Thea Gallagher, a clinical associate professor in the department of psychiatry at NYU Grossman School of Medicine who was not involved in the study, described the review as the most comprehensive effort to date to evaluate cannabis specifically for anxiety, depression and PTSD. She noted that earlier research often relied on self-reported symptoms or observational data that cannot establish cause and effect, and that many prior studies used synthetic cannabinoids or low-THC formulations that do not reflect the products widely available today.

Gallagher emphasized that while cannabis does have legitimate medical uses, mental health conditions are not reliably among them at this time. She cautioned that using cannabis to manage emotional distress may push people away from treatments that are actually proven to work  and that individuals with a personal or family history of psychosis should be particularly careful.
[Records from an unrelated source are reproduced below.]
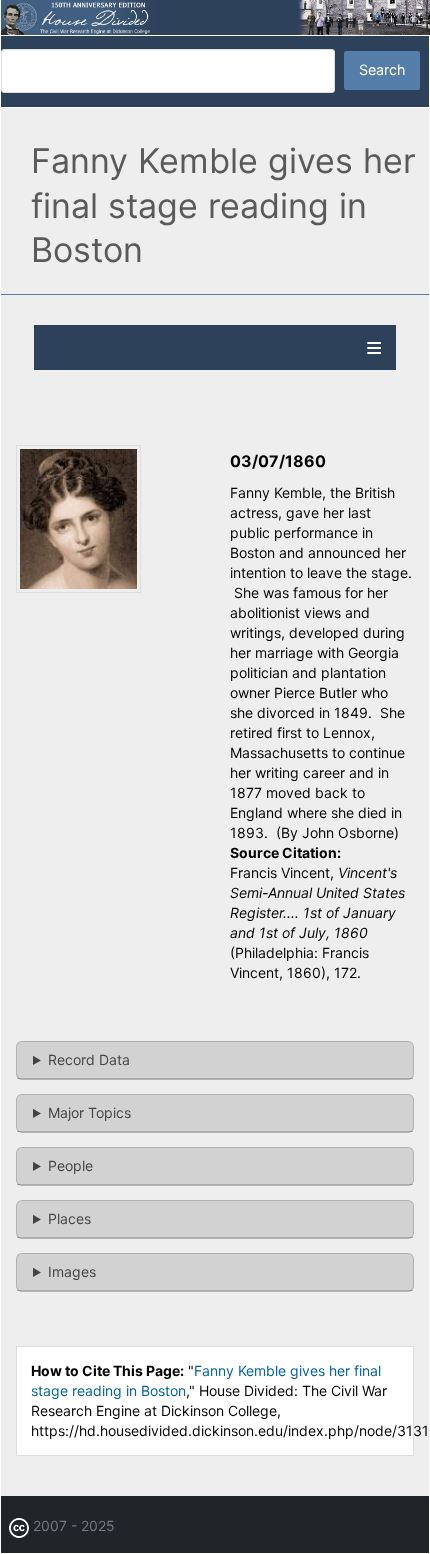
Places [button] (69, 1218)
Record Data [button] (89, 1059)
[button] (78, 587)
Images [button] (72, 1271)
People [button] (70, 1165)
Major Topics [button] (89, 1112)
Signs that cannabis may be doing more harm than good

Mental health professionals advise anyone using cannabis to pay close attention to shifts in mood, motivation, sleep quality, anxiety levels, concentration and social engagement. Red flags worth watching for include needing increasingly higher doses to feel the same effect, relying on cannabis as a way to cope with stress, experiencing greater paranoia or persistent mental fogginess. Checking in with a trusted friend or family member and taking occasional breaks from use  can help clarify whether cannabis is genuinely helping or simply masking deeper issues.

Why people still turn to cannabis for mental health

Jessica Watrous, a clinical psychologist and chief clinical officer at Modern Health in California, who also had no involvement in the study, pointed to a broader problem: mental health care in the U.S. can be expensive, difficult to navigate and hard to access. It is understandable, she noted, that people look for faster, more available ways to manage how they are feeling.

The concern, however, is that reaching for a less evidence-backed option may delay getting the kind of support that does have strong clinical backing whether that is therapy, coaching, meditation or consistent daily self-care practices.

Anyone whose mood or day-to-day functioning begins to decline is encouraged to seek professional support rather than adjusting their cannabis use on their own.